The HSn parameters were chosen as in reference [20], with 773 Hz pulse bandwidth. For imaging, K = 11 B1 bins and J = 11 sensitivities, uniformly distributed in the range of δ = [0.8, 1], were used. The δ range of the HSn pulses was chosen to maximize the range of phase sensitivities, while remaining insensitive to the adiabatic threshold of the sequence, ~0.051/δ G. The expected B1 range over which n2 was optimized was (1±0.2)0.086 G for 1.5T and (1±0.4)0.12 G for 3T. The chosen δs and resulting n2s and αs are shown in Table 1.

The range of sensitivities used is analogous to the amount of ky excursion in traditional Fourier imaging, while the number of B1 bins is analogous to the number of phase encodes.
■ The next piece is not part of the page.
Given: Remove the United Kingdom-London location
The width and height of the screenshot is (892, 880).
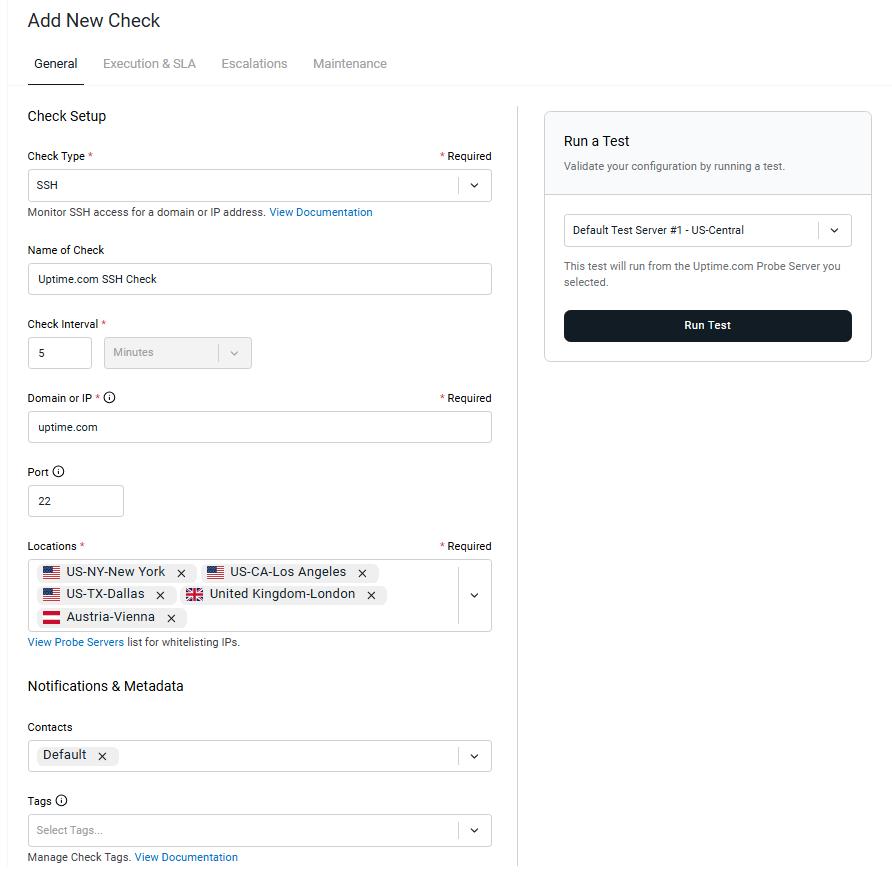Looking at the screenshot, I should [371, 594].
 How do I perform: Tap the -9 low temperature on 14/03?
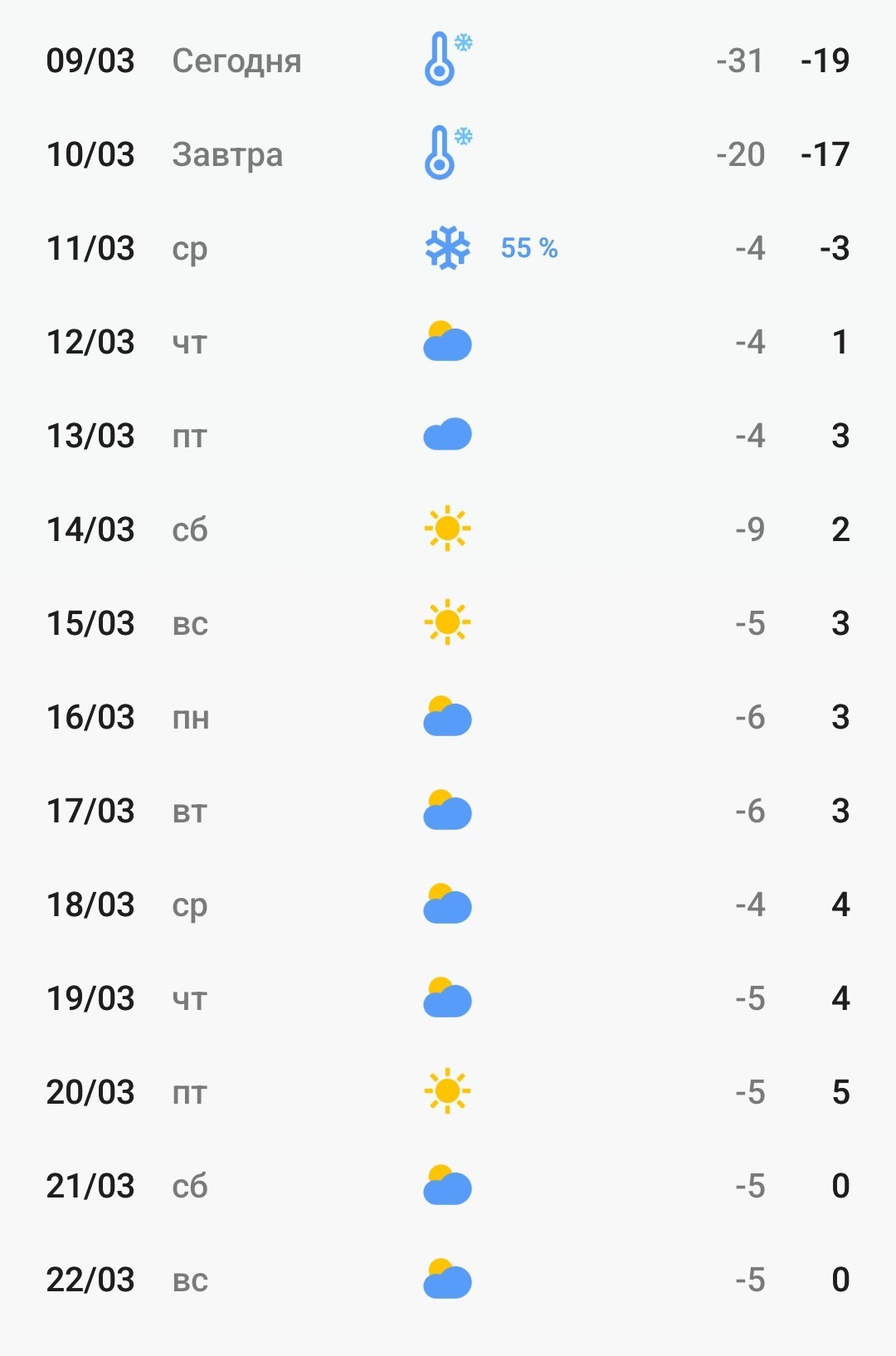click(750, 529)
Following this analogy and examining Equation 2, the field of view in B1 is approximately 2παmax, where Δαmax is the maximum sensitivity difference between successive δ values, and the resolution in B1 is approximately 2π/(αmaxαmin), where αmax and αmin are the maximum and minimum phase sensitivities. For the parameters chosen here, this results in a B1 resolution of 0.069/0.064 G and field of view of 0.68/0.63 G for 1.5/3T respectively. Increasing the number of B1 bins may improve the resolution of the measurements, at the cost of increased scan time. In practice, using the optimization formulation of Equation 4, we can improve on the expected B1 resolution. We use a B1 range of 0.136 G and 11 bins, giving a B1 resolution of 0.012 G, which we have found to produce good results despite pushing the method beyond the theoretical expectations with the Fourier imaging comparison.

Projection acquisition

In vivo scans used a 3T General Electric (GE) Discovery MR750 scanner with a transmit body coil and receive head coil. B1 distribution plots were acquired with 11 B1 bins and a readout size of 128. Additionally, 128×128 2D B1 maps were acquired for reference with a field of view of 24 cm. All scans used a single-slice acquisition protocol with a 40° excitation tip angle, 44 ms echo time, and TR = 500 ms. The distribution scans acquired 22 measurements, two for each δ, giving a total theoretical scan time of 11 s, while the 2D maps had a total scan time of about 2 min. The implementation of the method was such that δ was manually changed for each scan, resulting in a slight pause between successive scans and an effective scan time longer than 11 s for the distribution plots. For all scans, the adiabatic pulses were non-selective and a single signal acquisition was used.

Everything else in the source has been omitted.